Generally speaking, for these sorts of complex reactions, you want to go to more than two dimensions. (At least for the initial bit.)

For each potential binding reaction you have a different dimension. That is, for $L$ binding to $A_1$ on site 1, you go horizontally. For $L$ binding to $A_2$ on site 1, you go vertically. For $L$ binding to $A_1$ on site 2, you go in the Z dimension, and then for $L$ binding to $A_2$ on site 2, you go in the 4th dimension.

Obviously, you can't put an actual 4D representation on paper. In fact, you can't put a 3D representation on paper. But if you're lucky, you can do a bit of topological rearrangement of the network and then do a projection of your network onto a 2D plane.

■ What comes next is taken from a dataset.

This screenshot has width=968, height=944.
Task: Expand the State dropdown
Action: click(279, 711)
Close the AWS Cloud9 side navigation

For example, if you have three potential binding interactions, each independent, then your system can be represented as the corners and edges of a cube. You can then represent this system by any of the standard projections of a 3D cube into 2D space.

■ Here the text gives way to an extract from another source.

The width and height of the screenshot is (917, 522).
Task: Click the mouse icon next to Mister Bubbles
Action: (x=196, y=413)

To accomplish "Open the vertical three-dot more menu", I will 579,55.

For four potential binding interactions, it's the the corners and edges of a tesseract. Projecting a tesseract onto 2D space is much harder, in that there's no way to do it without lines crossing. But depending on what you want to represent, you might be able to adequately mark the crossings, or add "jumps" between two sub-graphs. (That is, have two more sub-graphs and have a systematic way of going from nodes on one graph to the node on the other graph with implicit reaction edges.)

For an arbitrary reaction graph, there's no guarantee that the crossing number of the graph is going to be zero -- that is, there's no guarantee that you'll be able to represent the network on a 2D page without crossings or jumps. Often the best you can do is attempt to be systematic about things, and then add crossings/jumps as appropriate.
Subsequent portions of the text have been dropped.